> TASK TO COMPLETE: Convert the items below into a numbered list, one line per entry, leaving out the blank lines.

╭─ RECORDS FOR THIS EXERCISE

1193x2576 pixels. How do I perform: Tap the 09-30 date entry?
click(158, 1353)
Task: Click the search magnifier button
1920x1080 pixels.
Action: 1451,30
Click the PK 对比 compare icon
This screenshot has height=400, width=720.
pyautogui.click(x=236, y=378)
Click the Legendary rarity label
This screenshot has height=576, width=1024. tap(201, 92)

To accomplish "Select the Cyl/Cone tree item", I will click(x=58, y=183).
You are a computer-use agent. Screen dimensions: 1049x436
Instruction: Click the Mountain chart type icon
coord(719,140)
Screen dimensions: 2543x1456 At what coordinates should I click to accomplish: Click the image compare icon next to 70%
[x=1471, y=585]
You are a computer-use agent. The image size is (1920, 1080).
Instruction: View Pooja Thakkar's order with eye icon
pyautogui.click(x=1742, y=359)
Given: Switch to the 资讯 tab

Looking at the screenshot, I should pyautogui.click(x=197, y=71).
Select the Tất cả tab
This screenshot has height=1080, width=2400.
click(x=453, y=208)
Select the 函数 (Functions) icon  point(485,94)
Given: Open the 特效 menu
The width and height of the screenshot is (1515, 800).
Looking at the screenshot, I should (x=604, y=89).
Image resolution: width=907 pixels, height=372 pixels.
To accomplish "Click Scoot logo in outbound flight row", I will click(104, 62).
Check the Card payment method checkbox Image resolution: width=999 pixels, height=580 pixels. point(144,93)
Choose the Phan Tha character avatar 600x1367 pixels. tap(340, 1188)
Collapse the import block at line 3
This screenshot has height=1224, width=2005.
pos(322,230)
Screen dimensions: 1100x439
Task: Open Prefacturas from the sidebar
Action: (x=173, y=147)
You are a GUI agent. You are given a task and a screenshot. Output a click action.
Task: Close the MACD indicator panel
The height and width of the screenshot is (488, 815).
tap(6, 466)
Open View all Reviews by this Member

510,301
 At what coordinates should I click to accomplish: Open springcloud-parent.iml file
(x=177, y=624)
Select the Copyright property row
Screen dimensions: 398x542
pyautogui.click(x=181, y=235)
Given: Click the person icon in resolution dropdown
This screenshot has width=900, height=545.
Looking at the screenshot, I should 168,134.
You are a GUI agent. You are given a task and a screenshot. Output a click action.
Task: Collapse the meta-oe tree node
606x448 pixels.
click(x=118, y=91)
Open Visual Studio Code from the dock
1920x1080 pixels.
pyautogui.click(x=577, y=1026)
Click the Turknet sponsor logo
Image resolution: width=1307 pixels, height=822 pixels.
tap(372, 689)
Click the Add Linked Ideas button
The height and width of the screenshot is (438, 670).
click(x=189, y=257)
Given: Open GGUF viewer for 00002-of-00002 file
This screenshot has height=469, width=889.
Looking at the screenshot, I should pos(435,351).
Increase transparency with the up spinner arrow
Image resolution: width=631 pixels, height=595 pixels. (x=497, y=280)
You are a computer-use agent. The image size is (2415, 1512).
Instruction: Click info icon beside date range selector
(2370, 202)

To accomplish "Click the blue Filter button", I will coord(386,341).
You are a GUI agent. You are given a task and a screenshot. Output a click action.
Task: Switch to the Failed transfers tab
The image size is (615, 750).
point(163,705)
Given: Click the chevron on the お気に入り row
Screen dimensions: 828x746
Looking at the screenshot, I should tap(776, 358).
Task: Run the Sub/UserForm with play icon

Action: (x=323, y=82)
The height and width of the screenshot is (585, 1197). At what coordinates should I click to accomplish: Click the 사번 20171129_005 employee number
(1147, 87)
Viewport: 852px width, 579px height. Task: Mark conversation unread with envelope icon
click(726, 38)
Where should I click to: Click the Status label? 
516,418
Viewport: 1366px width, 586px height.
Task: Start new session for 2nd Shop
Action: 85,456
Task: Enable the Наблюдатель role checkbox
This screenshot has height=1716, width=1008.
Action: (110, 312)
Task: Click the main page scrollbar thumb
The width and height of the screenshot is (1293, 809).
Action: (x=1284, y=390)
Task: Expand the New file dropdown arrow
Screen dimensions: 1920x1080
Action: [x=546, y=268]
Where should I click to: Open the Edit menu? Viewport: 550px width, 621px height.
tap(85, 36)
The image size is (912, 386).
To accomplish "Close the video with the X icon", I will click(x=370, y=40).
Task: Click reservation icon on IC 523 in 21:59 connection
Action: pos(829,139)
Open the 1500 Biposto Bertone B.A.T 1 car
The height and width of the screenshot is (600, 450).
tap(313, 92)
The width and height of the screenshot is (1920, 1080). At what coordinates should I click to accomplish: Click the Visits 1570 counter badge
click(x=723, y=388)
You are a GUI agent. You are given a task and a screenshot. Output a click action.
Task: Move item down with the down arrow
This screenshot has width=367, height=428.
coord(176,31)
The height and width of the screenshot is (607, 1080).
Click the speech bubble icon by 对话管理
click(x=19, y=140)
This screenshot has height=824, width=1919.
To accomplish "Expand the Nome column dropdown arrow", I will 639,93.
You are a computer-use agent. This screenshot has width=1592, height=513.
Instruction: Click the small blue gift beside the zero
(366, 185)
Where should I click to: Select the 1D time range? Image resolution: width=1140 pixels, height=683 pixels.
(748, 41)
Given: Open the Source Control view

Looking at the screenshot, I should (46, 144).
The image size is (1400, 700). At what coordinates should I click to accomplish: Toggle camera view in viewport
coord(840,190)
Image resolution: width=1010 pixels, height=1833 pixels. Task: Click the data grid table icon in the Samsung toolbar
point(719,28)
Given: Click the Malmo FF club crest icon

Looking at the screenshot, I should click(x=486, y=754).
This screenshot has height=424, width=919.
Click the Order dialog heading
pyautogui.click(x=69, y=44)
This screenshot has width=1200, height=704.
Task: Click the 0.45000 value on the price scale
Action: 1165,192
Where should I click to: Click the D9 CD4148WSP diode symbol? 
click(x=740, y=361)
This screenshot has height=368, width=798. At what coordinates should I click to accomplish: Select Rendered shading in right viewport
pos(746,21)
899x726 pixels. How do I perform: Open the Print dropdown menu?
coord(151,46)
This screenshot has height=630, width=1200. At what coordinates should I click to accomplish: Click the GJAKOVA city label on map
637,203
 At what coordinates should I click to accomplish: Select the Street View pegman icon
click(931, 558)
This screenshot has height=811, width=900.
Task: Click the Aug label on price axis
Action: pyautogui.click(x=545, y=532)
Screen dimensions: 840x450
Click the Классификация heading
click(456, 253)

╰─

> COMPLETE OUTPUT:
1. 1193x2576 pixels. How do I perform: Tap the 09-30 date entry?
2. click(158, 1353)
3. Task: Click the search magnifier button
4. 1920x1080 pixels.
5. Action: 1451,30
6. Click the PK 对比 compare icon
7. This screenshot has height=400, width=720.
8. pyautogui.click(x=236, y=378)
9. Click the Legendary rarity label
10. This screenshot has height=576, width=1024. tap(201, 92)
11. To accomplish "Select the Cyl/Cone tree item", I will click(x=58, y=183).
12. You are a computer-use agent. Screen dimensions: 1049x436
13. Instruction: Click the Mountain chart type icon
14. coord(719,140)
15. Screen dimensions: 2543x1456 At what coordinates should I click to accomplish: Click the image compare icon next to 70%
16. [x=1471, y=585]
17. You are a computer-use agent. The image size is (1920, 1080).
18. Instruction: View Pooja Thakkar's order with eye icon
19. pyautogui.click(x=1742, y=359)
20. Given: Switch to the 资讯 tab
21. Looking at the screenshot, I should pyautogui.click(x=197, y=71).
22. Select the Tất cả tab
23. This screenshot has height=1080, width=2400.
24. click(x=453, y=208)
25. Select the 函数 (Functions) icon  point(485,94)
26. Given: Open the 特效 menu
27. The width and height of the screenshot is (1515, 800).
28. Looking at the screenshot, I should (x=604, y=89).
29. Image resolution: width=907 pixels, height=372 pixels.
30. To accomplish "Click Scoot logo in outbound flight row", I will click(104, 62).
31. Check the Card payment method checkbox Image resolution: width=999 pixels, height=580 pixels. point(144,93)
32. Choose the Phan Tha character avatar 600x1367 pixels. tap(340, 1188)
33. Collapse the import block at line 3
34. This screenshot has height=1224, width=2005.
35. pos(322,230)
36. Screen dimensions: 1100x439
37. Task: Open Prefacturas from the sidebar
38. Action: (x=173, y=147)
39. You are a GUI agent. You are given a task and a screenshot. Output a click action.
40. Task: Close the MACD indicator panel
41. The height and width of the screenshot is (488, 815).
42. tap(6, 466)
43. Open View all Reviews by this Member
44. 510,301
45.  At what coordinates should I click to accomplish: Open springcloud-parent.iml file
46. (x=177, y=624)
47. Select the Copyright property row
48. Screen dimensions: 398x542
49. pyautogui.click(x=181, y=235)
50. Given: Click the person icon in resolution dropdown
51. This screenshot has width=900, height=545.
52. Looking at the screenshot, I should 168,134.
53. You are a GUI agent. You are given a task and a screenshot. Output a click action.
54. Task: Collapse the meta-oe tree node
55. 606x448 pixels.
56. click(x=118, y=91)
57. Open Visual Studio Code from the dock
58. 1920x1080 pixels.
59. pyautogui.click(x=577, y=1026)
60. Click the Turknet sponsor logo
61. Image resolution: width=1307 pixels, height=822 pixels.
62. tap(372, 689)
63. Click the Add Linked Ideas button
64. The height and width of the screenshot is (438, 670).
65. click(x=189, y=257)
66. Given: Open GGUF viewer for 00002-of-00002 file
67. This screenshot has height=469, width=889.
68. Looking at the screenshot, I should pos(435,351).
69. Increase transparency with the up spinner arrow
70. Image resolution: width=631 pixels, height=595 pixels. (x=497, y=280)
71. You are a computer-use agent. The image size is (2415, 1512).
72. Instruction: Click info icon beside date range selector
73. (2370, 202)
74. To accomplish "Click the blue Filter button", I will coord(386,341).
75. You are a GUI agent. You are given a task and a screenshot. Output a click action.
76. Task: Switch to the Failed transfers tab
77. The image size is (615, 750).
78. point(163,705)
79. Given: Click the chevron on the お気に入り row
80. Screen dimensions: 828x746
81. Looking at the screenshot, I should tap(776, 358).
82. Task: Run the Sub/UserForm with play icon
83. Action: (x=323, y=82)
84. The height and width of the screenshot is (585, 1197). At what coordinates should I click to accomplish: Click the 사번 20171129_005 employee number
85. (1147, 87)
86. Viewport: 852px width, 579px height. Task: Mark conversation unread with envelope icon
87. click(726, 38)
88. Where should I click to: Click the Status label? 
89. 516,418
90. Viewport: 1366px width, 586px height.
91. Task: Start new session for 2nd Shop
92. Action: 85,456
93. Task: Enable the Наблюдатель role checkbox
94. This screenshot has height=1716, width=1008.
95. Action: (110, 312)
96. Task: Click the main page scrollbar thumb
97. The width and height of the screenshot is (1293, 809).
98. Action: (x=1284, y=390)
99. Task: Expand the New file dropdown arrow
100. Screen dimensions: 1920x1080
101. Action: [x=546, y=268]
102. Where should I click to: Open the Edit menu? Viewport: 550px width, 621px height.
103. tap(85, 36)
104. The image size is (912, 386).
105. To accomplish "Close the video with the X icon", I will click(x=370, y=40).
106. Task: Click reservation icon on IC 523 in 21:59 connection
107. Action: pos(829,139)
108. Open the 1500 Biposto Bertone B.A.T 1 car
109. The height and width of the screenshot is (600, 450).
110. tap(313, 92)
111. The width and height of the screenshot is (1920, 1080). At what coordinates should I click to accomplish: Click the Visits 1570 counter badge
112. click(x=723, y=388)
113. You are a GUI agent. You are given a task and a screenshot. Output a click action.
114. Task: Move item down with the down arrow
115. This screenshot has width=367, height=428.
116. coord(176,31)
117. The height and width of the screenshot is (607, 1080).
118. Click the speech bubble icon by 对话管理
119. click(x=19, y=140)
120. This screenshot has height=824, width=1919.
121. To accomplish "Expand the Nome column dropdown arrow", I will 639,93.
122. You are a computer-use agent. This screenshot has width=1592, height=513.
123. Instruction: Click the small blue gift beside the zero
124. (366, 185)
125. Where should I click to: Select the 1D time range? Image resolution: width=1140 pixels, height=683 pixels.
126. (748, 41)
127. Given: Open the Source Control view
128. Looking at the screenshot, I should (46, 144).
129. The image size is (1400, 700). At what coordinates should I click to accomplish: Toggle camera view in viewport
130. coord(840,190)
131. Image resolution: width=1010 pixels, height=1833 pixels. Task: Click the data grid table icon in the Samsung toolbar
132. point(719,28)
133. Given: Click the Malmo FF club crest icon
134. Looking at the screenshot, I should click(x=486, y=754).
135. This screenshot has height=424, width=919.
136. Click the Order dialog heading
137. pyautogui.click(x=69, y=44)
138. This screenshot has width=1200, height=704.
139. Task: Click the 0.45000 value on the price scale
140. Action: 1165,192
141. Where should I click to: Click the D9 CD4148WSP diode symbol? 
142. click(x=740, y=361)
143. This screenshot has height=368, width=798. At what coordinates should I click to accomplish: Select Rendered shading in right viewport
144. pos(746,21)
145. 899x726 pixels. How do I perform: Open the Print dropdown menu?
146. coord(151,46)
147. This screenshot has height=630, width=1200. At what coordinates should I click to accomplish: Click the GJAKOVA city label on map
148. 637,203
149.  At what coordinates should I click to accomplish: Select the Street View pegman icon
150. click(931, 558)
151. This screenshot has height=811, width=900.
152. Task: Click the Aug label on price axis
153. Action: pyautogui.click(x=545, y=532)
154. Screen dimensions: 840x450
155. Click the Классификация heading
156. click(456, 253)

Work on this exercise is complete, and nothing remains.